PROVIDED DATA:

***

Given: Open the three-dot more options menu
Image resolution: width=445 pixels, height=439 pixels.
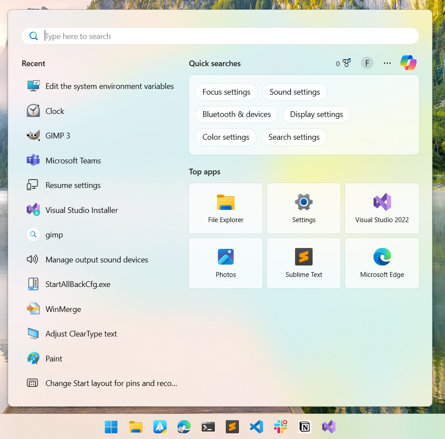Looking at the screenshot, I should [x=387, y=63].
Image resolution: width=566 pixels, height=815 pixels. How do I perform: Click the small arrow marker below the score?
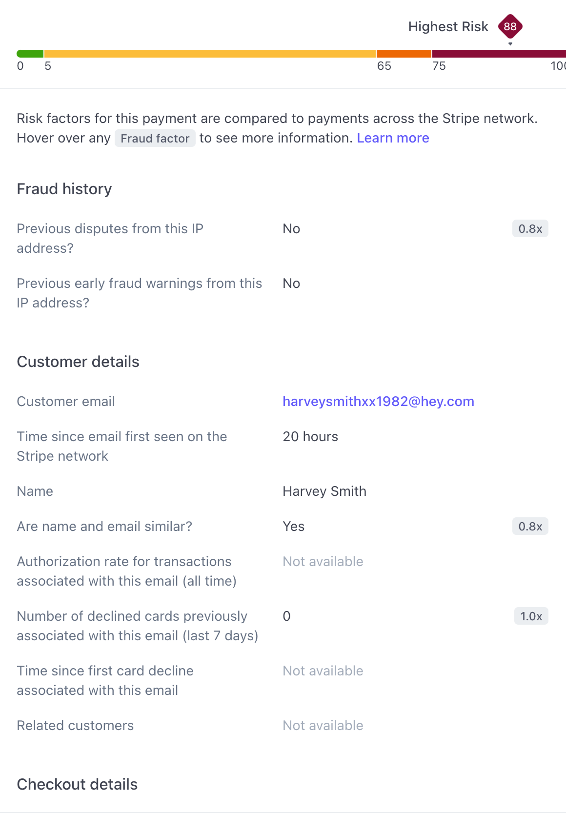pos(510,44)
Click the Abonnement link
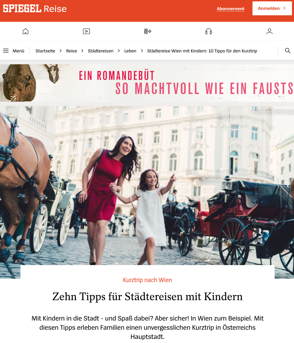The width and height of the screenshot is (294, 343). click(230, 9)
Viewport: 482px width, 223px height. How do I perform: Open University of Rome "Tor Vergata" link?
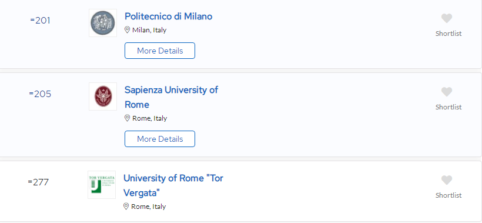tap(173, 185)
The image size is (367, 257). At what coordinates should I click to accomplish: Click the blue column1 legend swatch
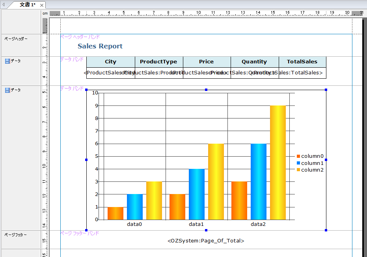pos(298,163)
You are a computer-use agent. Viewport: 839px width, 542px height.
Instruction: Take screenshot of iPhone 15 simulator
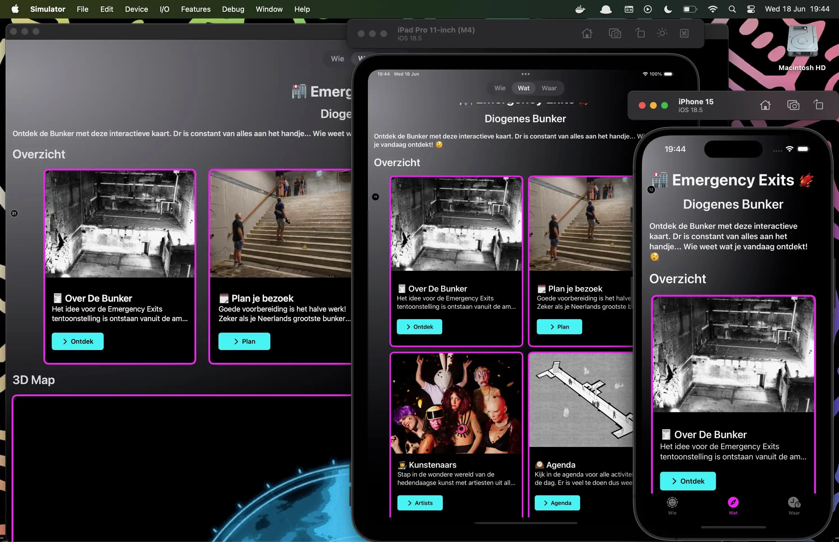coord(793,105)
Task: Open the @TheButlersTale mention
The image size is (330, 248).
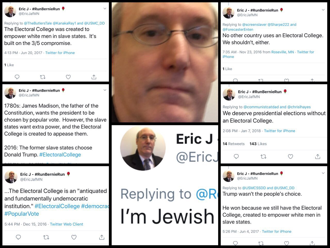Action: [x=38, y=23]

***

GOAL: Copy the entries from the line containing "You are a computer-use" through the end of the entries, leaving out the pictures.

SOLUTION:
You are a computer-use agent. Viewport: 839px width, 542px height.
Instruction: Take screenshot of iPhone 15 simulator
coord(793,105)
Task: Open the @TheButlersTale mention
The image size is (330, 248).
Action: [x=38, y=23]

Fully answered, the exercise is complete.